Why I don’t fear the AI revolution
By Moriba Jah|September 2023
Some people are genuinely scared that artificial intelligence will take over the world. Others believe AI is like magic and will solve all our problems. While the revolution does need to be managed through sound governance, what AI really amounts to is an emerging tool for augmenting our human capabilities.
Doing that effectively in the world of aerospace or anywhere else will require understanding the assumptions and limitations that underlie this technology.
Let’s begin with why we’d want to get help from machines in the first place, even if not necessarily AI. In general, we humans are interested in predicting the future, whether it’s the weather, stock values, shopping trends or developments in a host of other topics. In my line of work as a data scientist, I need to predict where two objects in orbit will be in the future. In order to know something, we must measure the attributes and behaviors of its constituent parts. Those measurements constitute data that might at first appear to be haphazard, but as more data is gathered, a skilled data scientist can find an emergent pattern or structure within the information. From that pattern, the scientist can develop a model that can be used to forecast what the next incoming data should look like.
The process to this point has always been labor intensive, involving algorithms but not AI. The difference between what we predicted and what we actually observe constitutes statistical surprisal. If we predicted exactly what we now observe, there is zero surprisal and thus nothing new to learn. Learning opportunities exist in the presence of surprisal, as we attempt to progressively minimize it. I first put this learning process into practice at the NASA-funded Jet Propulsion Laboratory to help me navigate a host of spacecraft to Mars, including the Mars Reconnaissance Orbiter. More recently, I’ve applied this process in my work to track anthropogenic space objects around Earth.
By now, at least some of us have tried the AI-driven Tesla autopilot and are aware that the Starlink satellites use AI to autonomously maneuver and avert potential collisions. While AI is far from ubiquitous, these examples illustrate the potential for AI to become a more widely applied helper — and perhaps a required one — for large-scale projects or tasks that must be undertaken frequently.
In terms of predictive analyses, AI is, in part, an attempt to accelerate the achievement of net-zero surprisal. However, an important caveat to all this is that at best, AI assumes that tomorrow will resemble today, drawing conclusions based on patterns and correlations observed in the past. This is referred to as training data, where the AI is taught what “truth” is and how it manifests. AI assumes the training data is complete, which in this context means that the data encompasses all the necessary information to describe what we’re interested in predicting. This training data is flawed when the model of today is limited, biased and incomplete, because it fails to sufficiently capture the full complexity and diversity of reality.

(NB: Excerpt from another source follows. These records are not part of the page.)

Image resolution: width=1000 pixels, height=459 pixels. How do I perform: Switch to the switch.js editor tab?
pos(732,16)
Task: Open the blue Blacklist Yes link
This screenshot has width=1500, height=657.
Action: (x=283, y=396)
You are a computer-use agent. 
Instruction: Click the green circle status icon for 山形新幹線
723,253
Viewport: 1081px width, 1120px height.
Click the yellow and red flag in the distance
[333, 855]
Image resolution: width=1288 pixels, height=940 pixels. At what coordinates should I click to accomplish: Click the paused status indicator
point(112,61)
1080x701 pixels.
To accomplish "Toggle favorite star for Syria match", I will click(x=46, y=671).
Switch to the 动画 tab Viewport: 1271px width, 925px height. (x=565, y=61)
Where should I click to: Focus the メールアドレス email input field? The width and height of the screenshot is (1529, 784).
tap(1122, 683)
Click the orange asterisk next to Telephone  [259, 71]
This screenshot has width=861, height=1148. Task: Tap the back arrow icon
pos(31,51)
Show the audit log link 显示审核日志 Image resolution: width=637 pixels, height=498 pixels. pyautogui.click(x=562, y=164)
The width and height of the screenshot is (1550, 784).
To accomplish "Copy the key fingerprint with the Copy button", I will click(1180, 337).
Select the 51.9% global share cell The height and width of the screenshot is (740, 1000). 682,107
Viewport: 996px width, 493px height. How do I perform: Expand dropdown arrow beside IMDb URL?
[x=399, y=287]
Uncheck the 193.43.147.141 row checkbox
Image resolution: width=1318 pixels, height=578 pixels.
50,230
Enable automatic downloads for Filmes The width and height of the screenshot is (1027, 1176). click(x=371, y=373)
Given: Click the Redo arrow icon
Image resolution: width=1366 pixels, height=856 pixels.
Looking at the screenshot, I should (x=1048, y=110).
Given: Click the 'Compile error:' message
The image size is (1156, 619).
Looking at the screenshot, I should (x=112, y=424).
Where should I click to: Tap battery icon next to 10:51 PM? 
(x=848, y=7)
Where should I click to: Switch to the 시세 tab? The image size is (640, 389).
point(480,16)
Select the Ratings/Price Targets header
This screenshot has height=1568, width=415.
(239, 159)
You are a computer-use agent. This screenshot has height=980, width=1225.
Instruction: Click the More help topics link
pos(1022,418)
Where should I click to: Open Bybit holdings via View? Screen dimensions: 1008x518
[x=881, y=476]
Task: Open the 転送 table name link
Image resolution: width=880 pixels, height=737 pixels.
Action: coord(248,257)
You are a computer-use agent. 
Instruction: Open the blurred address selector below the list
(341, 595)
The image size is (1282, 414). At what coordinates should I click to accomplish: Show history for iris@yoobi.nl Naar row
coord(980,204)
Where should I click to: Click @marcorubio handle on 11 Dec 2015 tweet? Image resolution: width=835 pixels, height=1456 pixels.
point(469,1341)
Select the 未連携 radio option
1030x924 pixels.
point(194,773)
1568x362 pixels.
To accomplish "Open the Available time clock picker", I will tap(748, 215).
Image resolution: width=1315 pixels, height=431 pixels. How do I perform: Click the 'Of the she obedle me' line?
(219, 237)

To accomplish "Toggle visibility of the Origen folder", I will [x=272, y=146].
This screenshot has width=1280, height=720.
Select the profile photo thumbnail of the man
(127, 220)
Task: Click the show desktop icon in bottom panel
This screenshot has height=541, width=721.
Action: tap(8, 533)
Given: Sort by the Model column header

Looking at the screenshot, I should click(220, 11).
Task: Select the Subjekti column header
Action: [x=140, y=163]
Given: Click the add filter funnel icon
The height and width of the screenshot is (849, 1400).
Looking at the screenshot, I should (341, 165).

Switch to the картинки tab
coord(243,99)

To consistently and confidently predict accurately and precisely, AI software needs a robust and diverse set of training data. Multiple models of possible todays are required to form a comprehensive understanding of what we wish to predict. Without a broad range of data that represents the possibility space of what we’re interested in, the predictions about tomorrow will be skewed and incomplete, unable to capture the nuances and complexities of the real world.
As a result of our incomplete understanding of the interdependencies and causal relationships within reality, the training data available for AI today is almost always incomplete. This incompleteness leads to inaccurate predictions, prescriptions or decisions, as the AI model lacks vital information required to capture the true essence of what we want to predict.
These limitations should serve as a reminder that this technology is a tool, not an omniscient entity. AI is only as good as the data it receives and the assumptions made. Garbage in, garbage out, as they say. It is essential to approach implementation of AI with a critical mindset and to understand the inherent biases and limitations that can influence its predictions.